Does anyone else have similar feelings? Can anyone offer a different perspective that might change the way I look at defenders? I'm looking forward to the discussion and hearing other opinions.

Tormsskull
2008-09-10, 01:44 PM
Does anyone else have similar feelings? Can anyone offer a different perspective that might change the way I look at defenders? I'm looking forward to the discussion and hearing other opinions.

I don't get that feeling at all. You seem to be looking for a specific numerical advantage for this ability, but that's not what it does (in this case).

If the -2 is enough to convince the marked enemy to attack the Defender, then it wasn't useless, it convinced them to attack the Defender.

If the enemy was going to attack the Defender anyway, and the Defender marked them, then you could make some kind of an argument that it did not have a direct effect, but IIRC it carries on to the next round so it serves as an ongoing incentive for the enemy to continue attacking the Defender.

This gives the Defender a degree of aggro management.

Marshall
2008-09-10, 01:51 PM
Look at it this way.

In my party, we have a Dwarven Sword and Board warrior, who at level 2 has AC 3-4 points better than the rest of the party, higher HP, more surges (with a higher surge value), and can use Second Wind as a minor action. He hits decently hard. We also have a halfling rogue that has much worse AC, HP, and surges, and hits for ridiculous damage.

Monsters getting hit by the warrior feel it. When the rogue guts them with backstabber and sly flourish, they don't just feel it, they hate life. The monster, if it had a brain in its head, would get the heck away from that rogue, but can't so it should kill the rogue...

But, if the monster hits the rogue, the warrior gets a free swing... which means even more pain. Honestly, it's a lose-lose for the monster, unless it thinks it can take the rogue out of the fight in one hit.

I have my monsters decide, many times, to attack 'the bigger threat' even through a mark... it depends on the situation, the monster, etc... but marking isn't a 100% 'never attack someone else'. i think it works pretty well.

Mark Hall
2008-09-10, 01:55 PM
I disagree with you.

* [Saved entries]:

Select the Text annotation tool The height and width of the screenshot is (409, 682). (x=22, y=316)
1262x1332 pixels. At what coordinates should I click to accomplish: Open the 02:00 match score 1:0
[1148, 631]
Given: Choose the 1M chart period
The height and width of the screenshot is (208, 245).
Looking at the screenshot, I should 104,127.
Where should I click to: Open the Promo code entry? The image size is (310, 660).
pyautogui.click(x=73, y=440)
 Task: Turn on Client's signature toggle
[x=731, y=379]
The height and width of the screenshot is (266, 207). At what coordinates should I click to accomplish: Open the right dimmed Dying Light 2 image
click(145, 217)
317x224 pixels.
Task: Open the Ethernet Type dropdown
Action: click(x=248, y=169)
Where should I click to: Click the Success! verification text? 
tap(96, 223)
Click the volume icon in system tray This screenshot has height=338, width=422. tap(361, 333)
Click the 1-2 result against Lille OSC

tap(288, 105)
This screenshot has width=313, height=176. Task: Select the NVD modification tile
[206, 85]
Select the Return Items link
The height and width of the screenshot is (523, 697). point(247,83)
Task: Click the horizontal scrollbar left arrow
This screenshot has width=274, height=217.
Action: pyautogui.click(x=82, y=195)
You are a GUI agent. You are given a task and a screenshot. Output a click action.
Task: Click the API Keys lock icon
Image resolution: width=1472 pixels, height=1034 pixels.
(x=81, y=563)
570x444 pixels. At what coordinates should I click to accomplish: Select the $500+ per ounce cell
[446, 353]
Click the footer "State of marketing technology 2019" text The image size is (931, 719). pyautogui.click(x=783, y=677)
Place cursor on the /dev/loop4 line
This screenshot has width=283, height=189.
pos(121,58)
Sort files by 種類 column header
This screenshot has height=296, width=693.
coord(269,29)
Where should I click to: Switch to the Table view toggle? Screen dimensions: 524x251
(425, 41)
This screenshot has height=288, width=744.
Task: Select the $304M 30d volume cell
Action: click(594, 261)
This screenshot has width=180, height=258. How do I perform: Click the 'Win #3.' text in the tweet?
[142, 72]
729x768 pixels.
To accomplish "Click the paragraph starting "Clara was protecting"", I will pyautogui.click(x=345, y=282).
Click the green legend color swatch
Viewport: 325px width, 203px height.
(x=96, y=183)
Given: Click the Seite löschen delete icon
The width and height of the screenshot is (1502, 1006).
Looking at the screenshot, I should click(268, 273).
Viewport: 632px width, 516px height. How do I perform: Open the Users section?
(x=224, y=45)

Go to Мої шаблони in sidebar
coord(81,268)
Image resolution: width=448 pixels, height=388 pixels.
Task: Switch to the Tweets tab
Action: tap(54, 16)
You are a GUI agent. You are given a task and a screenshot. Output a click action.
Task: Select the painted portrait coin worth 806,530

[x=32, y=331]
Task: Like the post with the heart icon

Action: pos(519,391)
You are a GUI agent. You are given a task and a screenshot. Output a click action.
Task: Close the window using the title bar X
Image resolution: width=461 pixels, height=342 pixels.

* [TASK LIST]:
1. In the forum thread excerpt, what type of action does the Dwarven warrior use to activate Second Wind?
2. Rewrite the part of the forum thread excerpt starting at "I don't get" and ending at "(in this case).", substituting "statistical benefit" for "numerical advantage".

* [THE REPLIES]:
1. A minor action.

2.
I don't get that feeling at all. You seem to be looking for a specific statistical benefit for this ability, but that's not what it does (in this case).